*Task objective*:
Repeat the listing below in full, keeping each word as given.

*** Data extracts ***

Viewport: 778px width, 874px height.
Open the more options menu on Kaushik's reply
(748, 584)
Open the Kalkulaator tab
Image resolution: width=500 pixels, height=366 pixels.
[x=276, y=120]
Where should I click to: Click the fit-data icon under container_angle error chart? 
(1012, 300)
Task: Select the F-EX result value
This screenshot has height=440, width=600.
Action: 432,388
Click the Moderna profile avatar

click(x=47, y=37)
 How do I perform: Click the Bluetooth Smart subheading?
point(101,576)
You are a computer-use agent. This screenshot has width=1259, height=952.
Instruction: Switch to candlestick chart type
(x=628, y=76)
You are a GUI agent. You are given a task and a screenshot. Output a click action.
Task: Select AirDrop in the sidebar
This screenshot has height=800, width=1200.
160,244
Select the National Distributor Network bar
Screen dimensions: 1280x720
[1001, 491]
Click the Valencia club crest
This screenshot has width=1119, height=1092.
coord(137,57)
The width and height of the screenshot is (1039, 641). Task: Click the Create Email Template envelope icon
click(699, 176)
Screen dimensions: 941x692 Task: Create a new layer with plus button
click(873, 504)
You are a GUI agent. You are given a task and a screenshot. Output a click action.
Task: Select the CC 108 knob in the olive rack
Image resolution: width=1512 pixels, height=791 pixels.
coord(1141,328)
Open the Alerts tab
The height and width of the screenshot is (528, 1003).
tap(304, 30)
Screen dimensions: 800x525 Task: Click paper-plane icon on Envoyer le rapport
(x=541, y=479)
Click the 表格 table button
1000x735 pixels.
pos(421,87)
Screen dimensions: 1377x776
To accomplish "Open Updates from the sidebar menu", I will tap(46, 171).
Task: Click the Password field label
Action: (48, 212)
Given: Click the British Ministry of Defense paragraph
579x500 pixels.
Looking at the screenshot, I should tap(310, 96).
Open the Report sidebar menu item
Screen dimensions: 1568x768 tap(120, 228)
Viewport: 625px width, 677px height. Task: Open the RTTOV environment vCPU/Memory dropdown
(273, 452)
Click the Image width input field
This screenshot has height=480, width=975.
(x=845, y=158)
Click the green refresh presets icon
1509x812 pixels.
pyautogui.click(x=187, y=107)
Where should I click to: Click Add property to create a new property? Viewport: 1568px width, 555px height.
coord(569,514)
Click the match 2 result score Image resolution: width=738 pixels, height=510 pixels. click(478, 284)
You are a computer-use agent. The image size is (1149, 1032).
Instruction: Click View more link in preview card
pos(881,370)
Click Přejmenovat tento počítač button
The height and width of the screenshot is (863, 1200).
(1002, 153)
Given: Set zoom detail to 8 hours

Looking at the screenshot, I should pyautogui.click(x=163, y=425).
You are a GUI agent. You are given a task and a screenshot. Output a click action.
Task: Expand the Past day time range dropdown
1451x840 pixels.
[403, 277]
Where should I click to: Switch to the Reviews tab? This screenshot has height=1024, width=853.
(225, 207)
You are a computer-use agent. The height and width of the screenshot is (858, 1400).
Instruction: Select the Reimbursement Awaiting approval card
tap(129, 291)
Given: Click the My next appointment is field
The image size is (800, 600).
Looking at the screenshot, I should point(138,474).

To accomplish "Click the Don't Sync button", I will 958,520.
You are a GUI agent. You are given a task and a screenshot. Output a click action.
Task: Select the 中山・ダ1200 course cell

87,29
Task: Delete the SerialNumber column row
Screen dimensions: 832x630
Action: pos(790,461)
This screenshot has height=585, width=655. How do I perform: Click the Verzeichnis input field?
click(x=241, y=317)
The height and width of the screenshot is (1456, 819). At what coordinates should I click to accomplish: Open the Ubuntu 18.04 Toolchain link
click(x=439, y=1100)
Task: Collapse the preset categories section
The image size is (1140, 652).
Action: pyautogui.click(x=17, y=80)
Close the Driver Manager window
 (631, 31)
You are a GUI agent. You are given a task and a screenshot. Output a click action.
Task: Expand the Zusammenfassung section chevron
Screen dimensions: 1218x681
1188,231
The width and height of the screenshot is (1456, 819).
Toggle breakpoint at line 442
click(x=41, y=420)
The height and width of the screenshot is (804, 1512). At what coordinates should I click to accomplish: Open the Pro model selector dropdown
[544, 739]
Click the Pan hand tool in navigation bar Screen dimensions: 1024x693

*** End of Data extracts ***

*Task result*:
Viewport: 778px width, 874px height.
Open the more options menu on Kaushik's reply
(748, 584)
Open the Kalkulaator tab
Image resolution: width=500 pixels, height=366 pixels.
[x=276, y=120]
Where should I click to: Click the fit-data icon under container_angle error chart? 
(1012, 300)
Task: Select the F-EX result value
This screenshot has height=440, width=600.
Action: 432,388
Click the Moderna profile avatar

click(x=47, y=37)
 How do I perform: Click the Bluetooth Smart subheading?
point(101,576)
You are a computer-use agent. This screenshot has width=1259, height=952.
Instruction: Switch to candlestick chart type
(x=628, y=76)
You are a GUI agent. You are given a task and a screenshot. Output a click action.
Task: Select AirDrop in the sidebar
This screenshot has height=800, width=1200.
160,244
Select the National Distributor Network bar
Screen dimensions: 1280x720
[1001, 491]
Click the Valencia club crest
This screenshot has width=1119, height=1092.
coord(137,57)
The width and height of the screenshot is (1039, 641). Task: Click the Create Email Template envelope icon
click(699, 176)
Screen dimensions: 941x692 Task: Create a new layer with plus button
click(873, 504)
You are a GUI agent. You are given a task and a screenshot. Output a click action.
Task: Select the CC 108 knob in the olive rack
Image resolution: width=1512 pixels, height=791 pixels.
coord(1141,328)
Open the Alerts tab
The height and width of the screenshot is (528, 1003).
tap(304, 30)
Screen dimensions: 800x525 Task: Click paper-plane icon on Envoyer le rapport
(x=541, y=479)
Click the 表格 table button
1000x735 pixels.
pos(421,87)
Screen dimensions: 1377x776
To accomplish "Open Updates from the sidebar menu", I will tap(46, 171).
Task: Click the Password field label
Action: (48, 212)
Given: Click the British Ministry of Defense paragraph
579x500 pixels.
Looking at the screenshot, I should tap(310, 96).
Open the Report sidebar menu item
Screen dimensions: 1568x768 tap(120, 228)
Viewport: 625px width, 677px height. Task: Open the RTTOV environment vCPU/Memory dropdown
(273, 452)
Click the Image width input field
This screenshot has height=480, width=975.
(x=845, y=158)
Click the green refresh presets icon
1509x812 pixels.
pyautogui.click(x=187, y=107)
Where should I click to: Click Add property to create a new property? Viewport: 1568px width, 555px height.
coord(569,514)
Click the match 2 result score Image resolution: width=738 pixels, height=510 pixels. click(478, 284)
You are a computer-use agent. The image size is (1149, 1032).
Instruction: Click View more link in preview card
pos(881,370)
Click Přejmenovat tento počítač button
The height and width of the screenshot is (863, 1200).
(1002, 153)
Given: Set zoom detail to 8 hours

Looking at the screenshot, I should pyautogui.click(x=163, y=425).
You are a GUI agent. You are given a task and a screenshot. Output a click action.
Task: Expand the Past day time range dropdown
1451x840 pixels.
[403, 277]
Where should I click to: Switch to the Reviews tab? This screenshot has height=1024, width=853.
(225, 207)
You are a computer-use agent. The height and width of the screenshot is (858, 1400).
Instruction: Select the Reimbursement Awaiting approval card
tap(129, 291)
Given: Click the My next appointment is field
The image size is (800, 600).
Looking at the screenshot, I should point(138,474).

To accomplish "Click the Don't Sync button", I will 958,520.
You are a GUI agent. You are given a task and a screenshot. Output a click action.
Task: Select the 中山・ダ1200 course cell

87,29
Task: Delete the SerialNumber column row
Screen dimensions: 832x630
Action: pos(790,461)
This screenshot has height=585, width=655. How do I perform: Click the Verzeichnis input field?
click(x=241, y=317)
The height and width of the screenshot is (1456, 819). At what coordinates should I click to accomplish: Open the Ubuntu 18.04 Toolchain link
click(x=439, y=1100)
Task: Collapse the preset categories section
The image size is (1140, 652).
Action: pyautogui.click(x=17, y=80)
Close the Driver Manager window
 (631, 31)
You are a GUI agent. You are given a task and a screenshot. Output a click action.
Task: Expand the Zusammenfassung section chevron
Screen dimensions: 1218x681
1188,231
The width and height of the screenshot is (1456, 819).
Toggle breakpoint at line 442
click(x=41, y=420)
The height and width of the screenshot is (804, 1512). At what coordinates should I click to accomplish: Open the Pro model selector dropdown
[544, 739]
Click the Pan hand tool in navigation bar Screen dimensions: 1024x693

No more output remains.